> _Actions à mener_:
**A.** Dans l'extrait sur la loi de mémoire, de quelle année date la loi sur les « secrets officiels » ?
**B.** Reprenez, s'il vous plaît, le texte sur la loi de mémoire espagnole là où il s'arrête.

Santiago Carillo (secrétaire général du PCE), Felipe González (secrétaire général du PSOE) et Adolfo Suárez (premier ministre, secrétaire général du Mouvement national, membre du gouvernement de Carlos Arias Navarro) lors de la signature du pacte de la Moncloa en 1977

La CGT a déjà versé des contributions à ce dossier il y a deux ans, lorsqu’il est apparu que l’auto-dénominé gouvernement le plus progressiste de l’histoire de notre pays a voulu modifier la loi existante [1] en la matière. Certaines de ces revendications ont été prises en compte, telles que
la création d’une banque d’ADN qui facilitera la tâche de localisation des restes des personnes réprimées et assassinées, la reconnaissance des « lieux de mémoire » ou la « déclaration d’intentions » d’accès aux archives contenant des informations sur ces crimes pour enquête ; aux archives et aux documents qui, nous l’espérons, ne seront plus classés secrets, réservés ou tout autre subterfuge sémantico-juridique créé dans l’intention de cacher la vérité et de garantir l’impunité. Nous ne savons pas encore dans quelle mesure cette loi sera limitée par des lois existantes telles que la loi sur les « secrets officiels » de 1968, en attente de réforme, et chose incroyable, en vigueur depuis l’ère franquiste.

> _Enregistrements d'éléments d'interface_:
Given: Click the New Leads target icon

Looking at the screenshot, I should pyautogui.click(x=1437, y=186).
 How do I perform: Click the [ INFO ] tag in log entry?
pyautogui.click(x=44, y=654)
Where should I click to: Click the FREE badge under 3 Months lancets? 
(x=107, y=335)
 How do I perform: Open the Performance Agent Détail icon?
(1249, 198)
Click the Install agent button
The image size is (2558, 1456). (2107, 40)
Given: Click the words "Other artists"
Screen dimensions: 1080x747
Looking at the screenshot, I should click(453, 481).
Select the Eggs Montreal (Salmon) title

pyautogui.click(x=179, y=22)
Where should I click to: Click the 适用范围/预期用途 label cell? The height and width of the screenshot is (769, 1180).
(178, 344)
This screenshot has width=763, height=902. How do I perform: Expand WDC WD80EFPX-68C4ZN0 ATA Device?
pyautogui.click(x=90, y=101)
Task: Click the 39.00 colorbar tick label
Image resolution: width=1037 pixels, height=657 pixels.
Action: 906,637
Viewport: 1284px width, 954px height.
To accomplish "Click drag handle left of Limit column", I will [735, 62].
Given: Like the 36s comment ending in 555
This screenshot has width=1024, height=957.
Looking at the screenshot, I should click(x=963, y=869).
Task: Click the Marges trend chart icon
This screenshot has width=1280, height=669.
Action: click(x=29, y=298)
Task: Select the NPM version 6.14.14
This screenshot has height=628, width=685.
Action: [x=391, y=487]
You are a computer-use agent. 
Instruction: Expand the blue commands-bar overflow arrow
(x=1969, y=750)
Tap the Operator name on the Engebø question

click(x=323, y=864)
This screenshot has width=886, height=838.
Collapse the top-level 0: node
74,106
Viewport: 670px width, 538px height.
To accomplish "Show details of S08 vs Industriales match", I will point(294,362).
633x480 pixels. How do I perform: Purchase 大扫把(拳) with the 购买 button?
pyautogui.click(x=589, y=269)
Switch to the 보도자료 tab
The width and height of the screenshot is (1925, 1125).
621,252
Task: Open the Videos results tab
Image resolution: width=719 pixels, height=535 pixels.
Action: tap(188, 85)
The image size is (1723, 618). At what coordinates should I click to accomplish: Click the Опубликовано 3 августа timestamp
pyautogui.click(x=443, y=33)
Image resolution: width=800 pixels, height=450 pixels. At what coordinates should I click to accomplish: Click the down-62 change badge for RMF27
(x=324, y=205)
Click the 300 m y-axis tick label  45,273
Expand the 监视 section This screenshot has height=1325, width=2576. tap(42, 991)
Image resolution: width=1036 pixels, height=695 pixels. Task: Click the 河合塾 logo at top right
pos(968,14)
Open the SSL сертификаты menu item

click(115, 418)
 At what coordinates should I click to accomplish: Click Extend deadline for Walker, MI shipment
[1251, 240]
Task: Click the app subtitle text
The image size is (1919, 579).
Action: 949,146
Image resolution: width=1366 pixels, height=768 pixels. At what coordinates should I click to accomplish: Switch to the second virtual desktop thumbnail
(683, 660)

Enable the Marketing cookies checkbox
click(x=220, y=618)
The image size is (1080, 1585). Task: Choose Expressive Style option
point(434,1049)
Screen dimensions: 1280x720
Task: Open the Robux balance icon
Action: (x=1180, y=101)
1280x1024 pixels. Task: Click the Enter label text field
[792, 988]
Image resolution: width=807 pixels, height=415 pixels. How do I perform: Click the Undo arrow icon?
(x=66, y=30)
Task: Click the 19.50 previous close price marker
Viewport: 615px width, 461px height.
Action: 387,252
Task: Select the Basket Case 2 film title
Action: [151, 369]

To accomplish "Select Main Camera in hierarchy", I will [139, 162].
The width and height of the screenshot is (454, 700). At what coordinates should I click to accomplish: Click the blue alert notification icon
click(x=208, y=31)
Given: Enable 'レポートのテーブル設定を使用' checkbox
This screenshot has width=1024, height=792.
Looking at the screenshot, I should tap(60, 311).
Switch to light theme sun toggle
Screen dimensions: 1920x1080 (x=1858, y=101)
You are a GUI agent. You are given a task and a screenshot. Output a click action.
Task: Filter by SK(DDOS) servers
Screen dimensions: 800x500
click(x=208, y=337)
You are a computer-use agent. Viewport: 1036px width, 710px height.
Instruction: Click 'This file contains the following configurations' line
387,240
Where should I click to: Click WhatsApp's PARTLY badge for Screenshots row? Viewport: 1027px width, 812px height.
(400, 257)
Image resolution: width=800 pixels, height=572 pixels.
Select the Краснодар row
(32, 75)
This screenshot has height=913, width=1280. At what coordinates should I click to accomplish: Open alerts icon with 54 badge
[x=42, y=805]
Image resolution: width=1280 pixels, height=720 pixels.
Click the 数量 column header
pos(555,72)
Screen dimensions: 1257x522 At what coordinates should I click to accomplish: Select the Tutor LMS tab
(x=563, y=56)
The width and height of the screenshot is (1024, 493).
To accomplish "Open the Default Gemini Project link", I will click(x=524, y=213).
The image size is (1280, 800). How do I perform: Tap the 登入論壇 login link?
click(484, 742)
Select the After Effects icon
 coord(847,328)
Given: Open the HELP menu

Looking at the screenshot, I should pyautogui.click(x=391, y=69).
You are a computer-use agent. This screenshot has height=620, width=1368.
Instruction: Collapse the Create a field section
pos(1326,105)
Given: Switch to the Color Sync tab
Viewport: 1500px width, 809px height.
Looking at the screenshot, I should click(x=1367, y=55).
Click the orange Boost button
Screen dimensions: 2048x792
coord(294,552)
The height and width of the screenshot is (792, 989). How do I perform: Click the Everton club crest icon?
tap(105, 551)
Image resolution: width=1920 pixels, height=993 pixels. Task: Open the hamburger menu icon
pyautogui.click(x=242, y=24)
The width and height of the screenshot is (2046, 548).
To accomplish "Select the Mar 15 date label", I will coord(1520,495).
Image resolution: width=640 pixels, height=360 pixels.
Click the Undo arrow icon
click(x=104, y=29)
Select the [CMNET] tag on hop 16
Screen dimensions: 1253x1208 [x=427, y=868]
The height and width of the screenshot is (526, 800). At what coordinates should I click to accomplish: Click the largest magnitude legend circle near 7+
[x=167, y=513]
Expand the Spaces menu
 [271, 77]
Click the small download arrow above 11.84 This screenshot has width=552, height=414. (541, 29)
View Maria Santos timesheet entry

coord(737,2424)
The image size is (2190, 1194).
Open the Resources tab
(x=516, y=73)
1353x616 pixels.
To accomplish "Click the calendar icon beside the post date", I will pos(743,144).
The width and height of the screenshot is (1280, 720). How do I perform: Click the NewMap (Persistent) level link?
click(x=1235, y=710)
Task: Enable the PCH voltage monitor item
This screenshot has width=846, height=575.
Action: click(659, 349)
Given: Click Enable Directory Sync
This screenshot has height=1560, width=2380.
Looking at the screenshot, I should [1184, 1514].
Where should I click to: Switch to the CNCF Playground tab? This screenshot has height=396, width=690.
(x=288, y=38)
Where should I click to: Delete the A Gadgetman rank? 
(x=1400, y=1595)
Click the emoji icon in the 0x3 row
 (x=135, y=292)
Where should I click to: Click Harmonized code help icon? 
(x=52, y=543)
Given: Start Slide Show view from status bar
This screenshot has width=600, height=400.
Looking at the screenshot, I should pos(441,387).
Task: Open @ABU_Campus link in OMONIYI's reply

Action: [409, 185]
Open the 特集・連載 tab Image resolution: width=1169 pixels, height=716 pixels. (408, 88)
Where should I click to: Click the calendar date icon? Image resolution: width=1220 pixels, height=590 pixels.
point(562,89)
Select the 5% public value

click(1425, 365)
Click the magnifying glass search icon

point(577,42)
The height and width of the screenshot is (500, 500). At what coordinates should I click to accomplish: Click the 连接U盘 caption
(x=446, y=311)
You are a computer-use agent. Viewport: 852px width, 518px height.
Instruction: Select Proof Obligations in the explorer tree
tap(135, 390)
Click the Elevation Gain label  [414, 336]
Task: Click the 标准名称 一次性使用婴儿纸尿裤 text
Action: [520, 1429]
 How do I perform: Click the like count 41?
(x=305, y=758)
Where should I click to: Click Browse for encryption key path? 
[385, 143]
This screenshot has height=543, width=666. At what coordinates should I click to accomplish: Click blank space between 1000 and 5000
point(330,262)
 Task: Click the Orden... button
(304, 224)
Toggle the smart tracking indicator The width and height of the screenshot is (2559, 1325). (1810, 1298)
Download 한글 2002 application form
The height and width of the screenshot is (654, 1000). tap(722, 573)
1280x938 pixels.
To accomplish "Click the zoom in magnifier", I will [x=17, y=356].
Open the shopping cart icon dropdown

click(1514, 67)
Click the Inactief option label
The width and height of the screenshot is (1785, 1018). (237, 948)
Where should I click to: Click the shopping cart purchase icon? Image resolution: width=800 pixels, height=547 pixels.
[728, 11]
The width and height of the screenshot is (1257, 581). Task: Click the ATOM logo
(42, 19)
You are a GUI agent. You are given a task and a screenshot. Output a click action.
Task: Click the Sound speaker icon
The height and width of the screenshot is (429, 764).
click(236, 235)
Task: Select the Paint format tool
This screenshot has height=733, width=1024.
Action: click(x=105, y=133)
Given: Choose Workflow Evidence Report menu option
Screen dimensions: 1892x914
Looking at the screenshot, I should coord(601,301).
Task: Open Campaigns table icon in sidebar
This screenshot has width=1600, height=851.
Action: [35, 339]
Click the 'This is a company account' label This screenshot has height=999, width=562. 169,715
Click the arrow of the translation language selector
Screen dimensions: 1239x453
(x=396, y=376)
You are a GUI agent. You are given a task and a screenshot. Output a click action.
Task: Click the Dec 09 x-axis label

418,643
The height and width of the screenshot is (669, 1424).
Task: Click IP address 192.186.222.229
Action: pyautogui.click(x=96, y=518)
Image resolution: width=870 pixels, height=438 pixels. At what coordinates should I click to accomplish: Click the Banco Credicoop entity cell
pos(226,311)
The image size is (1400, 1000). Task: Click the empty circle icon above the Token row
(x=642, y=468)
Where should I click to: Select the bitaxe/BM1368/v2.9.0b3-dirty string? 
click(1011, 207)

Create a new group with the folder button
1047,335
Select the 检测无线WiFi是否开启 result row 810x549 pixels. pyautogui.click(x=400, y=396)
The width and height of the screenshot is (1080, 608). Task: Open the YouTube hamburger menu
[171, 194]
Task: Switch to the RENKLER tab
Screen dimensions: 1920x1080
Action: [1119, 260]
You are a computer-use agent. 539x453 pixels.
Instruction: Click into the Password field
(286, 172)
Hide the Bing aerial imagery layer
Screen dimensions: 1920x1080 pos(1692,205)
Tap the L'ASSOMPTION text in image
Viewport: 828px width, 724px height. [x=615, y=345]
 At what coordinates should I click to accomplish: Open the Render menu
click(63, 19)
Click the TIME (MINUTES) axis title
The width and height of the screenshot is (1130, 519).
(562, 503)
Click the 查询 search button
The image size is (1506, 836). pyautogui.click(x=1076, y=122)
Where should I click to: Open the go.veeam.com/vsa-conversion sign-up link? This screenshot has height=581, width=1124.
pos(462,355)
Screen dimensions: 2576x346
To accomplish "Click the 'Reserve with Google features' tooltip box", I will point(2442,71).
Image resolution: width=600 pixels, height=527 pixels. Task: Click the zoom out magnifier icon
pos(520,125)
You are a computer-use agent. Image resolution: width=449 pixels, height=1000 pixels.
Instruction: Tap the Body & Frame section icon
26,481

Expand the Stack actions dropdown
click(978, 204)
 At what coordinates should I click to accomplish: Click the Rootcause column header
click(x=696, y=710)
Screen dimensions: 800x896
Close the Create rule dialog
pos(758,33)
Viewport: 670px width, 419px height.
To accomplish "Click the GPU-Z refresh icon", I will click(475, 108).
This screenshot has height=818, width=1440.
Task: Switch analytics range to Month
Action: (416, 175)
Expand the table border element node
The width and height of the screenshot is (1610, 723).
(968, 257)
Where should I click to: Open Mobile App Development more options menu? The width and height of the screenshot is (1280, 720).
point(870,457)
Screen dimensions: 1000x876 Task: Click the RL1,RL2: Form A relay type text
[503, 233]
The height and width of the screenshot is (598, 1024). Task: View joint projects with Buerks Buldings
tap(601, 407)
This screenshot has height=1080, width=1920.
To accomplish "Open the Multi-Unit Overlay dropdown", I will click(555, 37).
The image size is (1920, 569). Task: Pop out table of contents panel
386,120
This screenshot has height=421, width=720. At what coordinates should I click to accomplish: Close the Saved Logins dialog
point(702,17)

> _Réponses attendues_:
**A.** Elle date de 1968.

**B.**
Le peu que nous savons de cette réforme est qu’elle vise à maintenir de façon occulte des documents qui sont considérés comme cachés au public depuis 50 ans ou plus. Ils continueront donc à être considérés comme des secrets officiels, rendant leur étude et leur lecture impossible, ce qui invaliderait les avancées laxistes et mal définies de cette loi de la Mémoire démocratique en termes de prise de connaissance de la vérité et les secrets de la dictature et de la Transition [2] continueraient d’être « protégés ». Ce serait inacceptable.

Tant dans l’exposé des motifs que dans l’élaboration du texte lui-même, auquel nous avons déjà eu accès à des fins d’analyse, l’État espagnol continue d’adopter une attitude lâche lorsqu’il s’agit d’affronter les faits tels qu’ils se sont produits, ainsi que les causes et les conséquences de la guerre civile, la dictature et la Transition « modèle » vers l’État démocratique de droit dans lequel, théoriquement, nous vivons.

La CGT considère que cette « nouvelle » loi de Mémoire démocratique est insuffisante pour les raisons suivantes :

Durée de la période

La loi couvre la période allant du coup d’État du 18 juillet 1936 jusqu’à l’entrée en vigueur de la Constitution espagnole de 1978, et laisse de côté une grande partie de la période de la Transition espagnole (1975-1982) pendant laquelle des crimes et des montages politico-policiers ont eu lieu contre de nombreuses personnes, organisations et collectifs qui ont continué à être la cible des fonctionnaires du franquisme, étant donné que ces fonctionnaires faisant encore partie des institutions.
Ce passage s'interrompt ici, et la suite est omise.